HealthlinkNY Community Network to Pilot a Mental Health Toolkit for the Workplace

June 6th, 2017 - If you want to reduce the barriers that keep adults with a diagnosable mental health condition from seeking help, the workplace is a good place to start.

“A majority of the population spends at least one-third of their time working, so if you want to reach as many people as possible, reach them at their place of work,” explains Phillip Ginter, LMSW, MPA, Director of Community Initiatives at HealthlinkNY.

HealthlinkNY and community stakeholders have made it a priority to address the social and systemic barriers to accessing mental and behavioral support for individuals who need it. The effort, part of a state-funded Population Health Improvement Project (PHIP) led by the HealthlinkNY Community Network, is in response to high incidences of suicide, untreated mental health conditions, and substance use disorders in the Hudson Valley and Southern Tier.

HealthlinkNY and its community partners have decided to start by engaging people in the workplace. They are collaborating with regional employers to develop a Workplace Wellness Toolkit that can make employers more aware of and responsive to employees experiencing a mental or behavioral health condition.

Mr.

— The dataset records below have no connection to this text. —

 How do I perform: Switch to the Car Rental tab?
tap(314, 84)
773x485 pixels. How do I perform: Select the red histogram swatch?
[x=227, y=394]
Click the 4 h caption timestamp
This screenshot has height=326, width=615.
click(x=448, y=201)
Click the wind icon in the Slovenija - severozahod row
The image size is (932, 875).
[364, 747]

Ginter says the workplace toolkit may be the first of its kind and will fill a gap in workplace wellness programs.

“Those living with a diagnosable mental health or a substance use disorder often face uncertainty about how best to communicate their needs,” he says. “So, what if we reduced the stigma of talking about these conditions in the workplace, and address the need. Employers already support employee wellness through things like blood pressure screenings and free flu shots, but mental and behavioral health are typically not part of their wellness programs.”

HealthlinkNY is making sure employers know that addressing mental and behavioral health wellness in the workplace also can help the bottom line. Mental health conditions cost employers more in lost productivity than any other chronic health condition, according to the American Psychiatric Foundation. And it affects more people than you might think: a U.S. National Comorbidity Survey found that nearly 1 out of 5 working adults experienced a mental health disorder in the previous month.

Beyond the EAP

The toolkit will complement the Employee Assistance Plan (EAP) programs that many employers offer, and is likely to prompt more employees to connect to EAPs, according to Mr. Ginter. However, he points out important differences between the toolkit and EAPs.

“EAP services are typically offered off-site. The toolkit is being designed to create a workplace culture to support well-being and reduce stigma,” he says. “We want to normalize the conversation [about mental and behavioral health] so employees can feel comfortable talking about it and feel supported.”

A Pilot Project with 30 Employers

HealthlinkNY has been conducting interviews with employers, both large and small, for-profit and not-for-profit, to determine what wellness resources would be most effective in the workplace. HealthlinkNY also is inviting human resource professionals and similar executives at businesses and organizations to take HealthlinkNY’s Workplace Wellness Regional Inventory Survey to further determine what should be in the Workplace Wellness Toolkit.

Employers have an opportunity to be one of 30 sites to pilot the toolkit when the prototype is ready this summer. The toolkit is likely to include resources for mental and behavioral health screening, sample policies, on-site activities, and local resources for employee referrals. It also will assist employers in navigating policies regarding employee privacy and confidentiality, an important issue in the mental health field.